California Bad Credit Personal Loans -- Questions To Answer Before You Apply For A Hard Money Loan

 

Author: Corey Senn

What caused you to fall behind on your present mortgage payment?

You need to be able to explain how you came to your present financial difficulties. A private money lender will certainly want to know what led to your problem how you lost your job, incurred medical expenses, happened into a failed investment or real estate venture, etc. It is important to be truthful on this point because the lender will most likely find out sooner or later, and hiding facts will get you no closer to obtaining your bad credit personal loan.

From a long term perspective, it is important to insure that you do not get into another difficult financial situation in the future. If you really stop to analyze how you came to be in the situation you are in, you can better prepare to insulate yourself for any potential problems going forward.

What is your monthly income level?

Understanding your resource and income base will give you an accurate idea of what you can afford for your California bad credit personal loan. The interest that you will pay on a bad credit personal loan will be significantly higher than on an institutional loan from a bank. You need to be sure that you can afford these payments -- missing your payments could result in the loss of your property.

In order to assess your resource and income base, write down your monthly income this should include your salary, any disability or insurance payouts, retirement income, welfare benefits, investment income, etc.

What are your monthly expenses?

Your actual income level is derived by subtracting your monthly expenses and financial obligations from your monthly income level that you determined in the previous step. Your monthly expenses should include your existing mortgage payments, car payments, credit cards, insurance, school loans, child support, utilities, etc. If you are transitioning into a bad credit personal loan, you need to determine how much more your payments will be each month and also subtract this from your income amount. What you are left with is your disposable income this figure should be enough to allow you to cover your day to day expenses.

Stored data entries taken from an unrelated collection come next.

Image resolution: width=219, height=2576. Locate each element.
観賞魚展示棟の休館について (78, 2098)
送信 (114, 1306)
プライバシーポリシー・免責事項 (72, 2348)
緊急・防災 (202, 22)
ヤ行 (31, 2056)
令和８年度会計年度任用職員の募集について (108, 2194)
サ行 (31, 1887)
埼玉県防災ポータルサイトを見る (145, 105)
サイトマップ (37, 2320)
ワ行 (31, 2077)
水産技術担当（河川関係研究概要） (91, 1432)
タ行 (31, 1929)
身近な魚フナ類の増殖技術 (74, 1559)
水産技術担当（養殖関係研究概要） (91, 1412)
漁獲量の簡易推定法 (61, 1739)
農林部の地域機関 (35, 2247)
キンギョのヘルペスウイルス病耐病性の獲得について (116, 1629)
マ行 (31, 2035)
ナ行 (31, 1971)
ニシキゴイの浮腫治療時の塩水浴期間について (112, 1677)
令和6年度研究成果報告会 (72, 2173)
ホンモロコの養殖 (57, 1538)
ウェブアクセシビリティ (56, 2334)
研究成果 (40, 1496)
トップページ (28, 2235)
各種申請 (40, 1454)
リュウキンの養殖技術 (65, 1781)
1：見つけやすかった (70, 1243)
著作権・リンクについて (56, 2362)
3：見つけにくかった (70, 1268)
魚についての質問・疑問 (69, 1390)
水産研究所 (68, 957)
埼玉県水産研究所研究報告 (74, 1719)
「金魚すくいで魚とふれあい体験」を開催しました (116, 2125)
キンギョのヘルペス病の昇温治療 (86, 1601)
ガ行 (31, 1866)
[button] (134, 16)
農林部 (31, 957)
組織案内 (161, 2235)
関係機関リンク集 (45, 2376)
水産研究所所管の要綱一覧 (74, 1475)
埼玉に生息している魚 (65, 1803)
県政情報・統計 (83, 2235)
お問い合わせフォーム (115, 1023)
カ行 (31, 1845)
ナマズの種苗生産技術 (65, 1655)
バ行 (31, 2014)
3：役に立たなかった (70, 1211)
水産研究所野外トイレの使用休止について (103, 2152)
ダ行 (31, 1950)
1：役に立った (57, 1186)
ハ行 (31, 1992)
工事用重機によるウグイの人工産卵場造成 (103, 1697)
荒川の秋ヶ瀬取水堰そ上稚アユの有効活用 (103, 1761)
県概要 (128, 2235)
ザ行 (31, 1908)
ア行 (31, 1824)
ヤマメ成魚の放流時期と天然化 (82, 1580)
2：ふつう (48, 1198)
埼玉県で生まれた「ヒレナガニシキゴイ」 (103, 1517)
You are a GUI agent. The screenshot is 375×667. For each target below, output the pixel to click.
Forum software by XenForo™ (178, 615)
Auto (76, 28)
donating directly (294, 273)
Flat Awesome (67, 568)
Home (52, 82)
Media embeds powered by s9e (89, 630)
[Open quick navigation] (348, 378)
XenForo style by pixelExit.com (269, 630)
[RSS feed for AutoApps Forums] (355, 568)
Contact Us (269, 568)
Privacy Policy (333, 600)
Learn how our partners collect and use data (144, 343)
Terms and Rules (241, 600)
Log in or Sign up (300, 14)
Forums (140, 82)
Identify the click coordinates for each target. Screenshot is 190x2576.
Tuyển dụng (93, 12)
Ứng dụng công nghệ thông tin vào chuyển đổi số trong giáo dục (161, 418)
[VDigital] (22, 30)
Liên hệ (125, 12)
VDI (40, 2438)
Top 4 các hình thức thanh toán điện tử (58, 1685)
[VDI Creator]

What are your present and future financial plans?

Sitting down and figuring out how to solve your current crisis today is an important step in insuring a comfortable financial future. Reducing your monthly expenses, or at least budgeting for all of your expenses, will insure that you can make your minimum monthly payments helping you avoid missing payments and further hurting your credit score.

Perhaps more importantly, begin to develop a plan that addresses your long term financial goals. Your attitude, outlook, and plan may affect how willing a bad credit lender is to helping you out with your bad credit personal loan. A bad credit personal loan term should ideally be between 12 and 18 months. By the end of this loan term, your credit should be high enough to qualify for a sub-prime loan or A paper loan.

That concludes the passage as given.